→ **Problem to solve**
Starting with the line that contains "Given: Open the Detail tab" and going on through the line that contains "Looking at the", arrange those lines of the listing as a numbered list, leaving out any blank lines.

→ **Records shown**
==============================

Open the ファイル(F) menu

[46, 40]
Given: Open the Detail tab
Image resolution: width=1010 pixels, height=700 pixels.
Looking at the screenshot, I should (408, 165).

==============================

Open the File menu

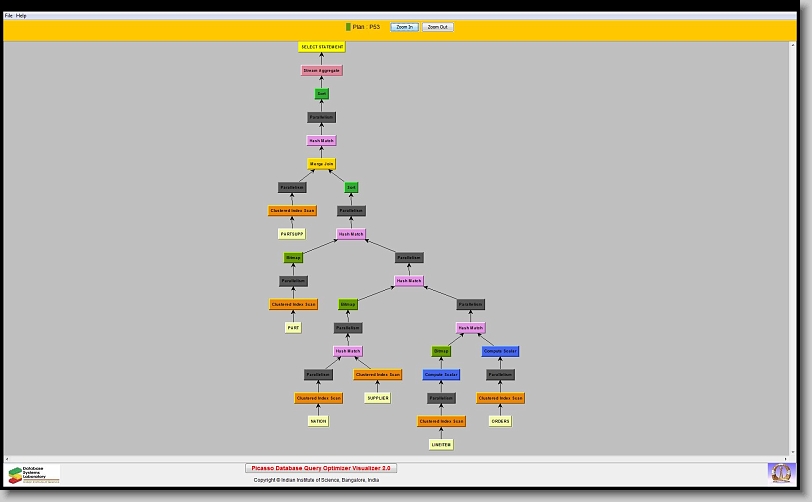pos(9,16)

==============================

→ **Solution**
1. Given: Open the Detail tab
2. Image resolution: width=1010 pixels, height=700 pixels.
3. Looking at the screenshot, I should (408, 165).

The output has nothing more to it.